_Saved entries:_
--- START ---
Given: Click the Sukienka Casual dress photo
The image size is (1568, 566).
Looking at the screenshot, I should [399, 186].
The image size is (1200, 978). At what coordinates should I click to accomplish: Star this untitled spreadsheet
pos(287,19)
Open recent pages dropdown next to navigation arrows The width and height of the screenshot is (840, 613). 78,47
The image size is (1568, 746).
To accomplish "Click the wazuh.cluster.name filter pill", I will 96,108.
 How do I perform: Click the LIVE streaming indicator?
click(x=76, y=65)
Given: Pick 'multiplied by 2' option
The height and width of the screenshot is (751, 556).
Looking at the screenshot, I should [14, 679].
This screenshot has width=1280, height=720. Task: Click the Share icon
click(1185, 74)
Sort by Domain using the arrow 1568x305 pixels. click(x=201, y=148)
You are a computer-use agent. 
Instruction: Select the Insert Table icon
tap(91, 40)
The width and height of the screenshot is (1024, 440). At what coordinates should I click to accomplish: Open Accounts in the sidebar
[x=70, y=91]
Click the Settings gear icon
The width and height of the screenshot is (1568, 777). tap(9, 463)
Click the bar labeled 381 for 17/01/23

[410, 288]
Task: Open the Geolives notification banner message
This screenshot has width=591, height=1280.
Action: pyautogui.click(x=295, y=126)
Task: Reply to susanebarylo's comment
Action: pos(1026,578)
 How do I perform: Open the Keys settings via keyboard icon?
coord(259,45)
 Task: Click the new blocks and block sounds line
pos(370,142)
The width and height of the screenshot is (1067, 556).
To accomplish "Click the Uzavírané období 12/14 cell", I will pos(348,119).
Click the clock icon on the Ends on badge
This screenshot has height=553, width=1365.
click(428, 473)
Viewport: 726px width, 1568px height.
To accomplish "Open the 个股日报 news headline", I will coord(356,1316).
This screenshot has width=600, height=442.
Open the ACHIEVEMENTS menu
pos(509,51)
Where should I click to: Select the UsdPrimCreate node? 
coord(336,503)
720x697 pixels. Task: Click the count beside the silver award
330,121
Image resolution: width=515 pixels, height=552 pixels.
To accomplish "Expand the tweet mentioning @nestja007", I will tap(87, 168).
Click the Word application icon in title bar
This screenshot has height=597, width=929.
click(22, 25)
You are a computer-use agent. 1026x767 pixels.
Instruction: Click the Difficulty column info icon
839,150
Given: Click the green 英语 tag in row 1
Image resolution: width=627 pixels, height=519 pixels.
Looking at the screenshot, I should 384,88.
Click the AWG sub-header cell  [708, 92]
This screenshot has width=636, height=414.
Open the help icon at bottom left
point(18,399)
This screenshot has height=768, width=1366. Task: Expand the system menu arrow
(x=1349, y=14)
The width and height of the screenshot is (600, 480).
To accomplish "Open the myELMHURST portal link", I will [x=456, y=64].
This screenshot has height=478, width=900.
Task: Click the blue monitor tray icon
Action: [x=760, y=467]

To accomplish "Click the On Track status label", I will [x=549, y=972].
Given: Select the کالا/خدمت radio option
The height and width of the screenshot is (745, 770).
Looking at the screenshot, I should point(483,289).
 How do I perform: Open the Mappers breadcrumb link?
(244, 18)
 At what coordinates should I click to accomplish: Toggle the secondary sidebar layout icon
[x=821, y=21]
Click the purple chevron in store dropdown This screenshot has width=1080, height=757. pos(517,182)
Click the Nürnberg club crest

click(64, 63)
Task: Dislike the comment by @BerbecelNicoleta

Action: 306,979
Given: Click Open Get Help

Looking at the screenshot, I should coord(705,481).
--- END ---
_ACTIVITY:_ Transcribe the records in full, keeping every character as it is.

_EXERCISE ANSWER:_
Given: Click the Sukienka Casual dress photo
The image size is (1568, 566).
Looking at the screenshot, I should [399, 186].
The image size is (1200, 978). At what coordinates should I click to accomplish: Star this untitled spreadsheet
pos(287,19)
Open recent pages dropdown next to navigation arrows The width and height of the screenshot is (840, 613). 78,47
The image size is (1568, 746).
To accomplish "Click the wazuh.cluster.name filter pill", I will 96,108.
 How do I perform: Click the LIVE streaming indicator?
click(x=76, y=65)
Given: Pick 'multiplied by 2' option
The height and width of the screenshot is (751, 556).
Looking at the screenshot, I should [14, 679].
This screenshot has width=1280, height=720. Task: Click the Share icon
click(1185, 74)
Sort by Domain using the arrow 1568x305 pixels. click(x=201, y=148)
You are a computer-use agent. 
Instruction: Select the Insert Table icon
tap(91, 40)
The width and height of the screenshot is (1024, 440). At what coordinates should I click to accomplish: Open Accounts in the sidebar
[x=70, y=91]
Click the Settings gear icon
The width and height of the screenshot is (1568, 777). tap(9, 463)
Click the bar labeled 381 for 17/01/23

[410, 288]
Task: Open the Geolives notification banner message
This screenshot has width=591, height=1280.
Action: pyautogui.click(x=295, y=126)
Task: Reply to susanebarylo's comment
Action: pos(1026,578)
 How do I perform: Open the Keys settings via keyboard icon?
coord(259,45)
 Task: Click the new blocks and block sounds line
pos(370,142)
The width and height of the screenshot is (1067, 556).
To accomplish "Click the Uzavírané období 12/14 cell", I will pos(348,119).
Click the clock icon on the Ends on badge
This screenshot has height=553, width=1365.
click(428, 473)
Viewport: 726px width, 1568px height.
To accomplish "Open the 个股日报 news headline", I will coord(356,1316).
This screenshot has width=600, height=442.
Open the ACHIEVEMENTS menu
pos(509,51)
Where should I click to: Select the UsdPrimCreate node? 
coord(336,503)
720x697 pixels. Task: Click the count beside the silver award
330,121
Image resolution: width=515 pixels, height=552 pixels.
To accomplish "Expand the tweet mentioning @nestja007", I will tap(87, 168).
Click the Word application icon in title bar
This screenshot has height=597, width=929.
click(22, 25)
You are a computer-use agent. 1026x767 pixels.
Instruction: Click the Difficulty column info icon
839,150
Given: Click the green 英语 tag in row 1
Image resolution: width=627 pixels, height=519 pixels.
Looking at the screenshot, I should 384,88.
Click the AWG sub-header cell  [708, 92]
This screenshot has width=636, height=414.
Open the help icon at bottom left
point(18,399)
This screenshot has height=768, width=1366. Task: Expand the system menu arrow
(x=1349, y=14)
The width and height of the screenshot is (600, 480).
To accomplish "Open the myELMHURST portal link", I will [x=456, y=64].
This screenshot has height=478, width=900.
Task: Click the blue monitor tray icon
Action: [x=760, y=467]

To accomplish "Click the On Track status label", I will [x=549, y=972].
Given: Select the کالا/خدمت radio option
The height and width of the screenshot is (745, 770).
Looking at the screenshot, I should point(483,289).
 How do I perform: Open the Mappers breadcrumb link?
(244, 18)
 At what coordinates should I click to accomplish: Toggle the secondary sidebar layout icon
[x=821, y=21]
Click the purple chevron in store dropdown This screenshot has width=1080, height=757. pos(517,182)
Click the Nürnberg club crest

click(64, 63)
Task: Dislike the comment by @BerbecelNicoleta

Action: 306,979
Given: Click Open Get Help

Looking at the screenshot, I should coord(705,481).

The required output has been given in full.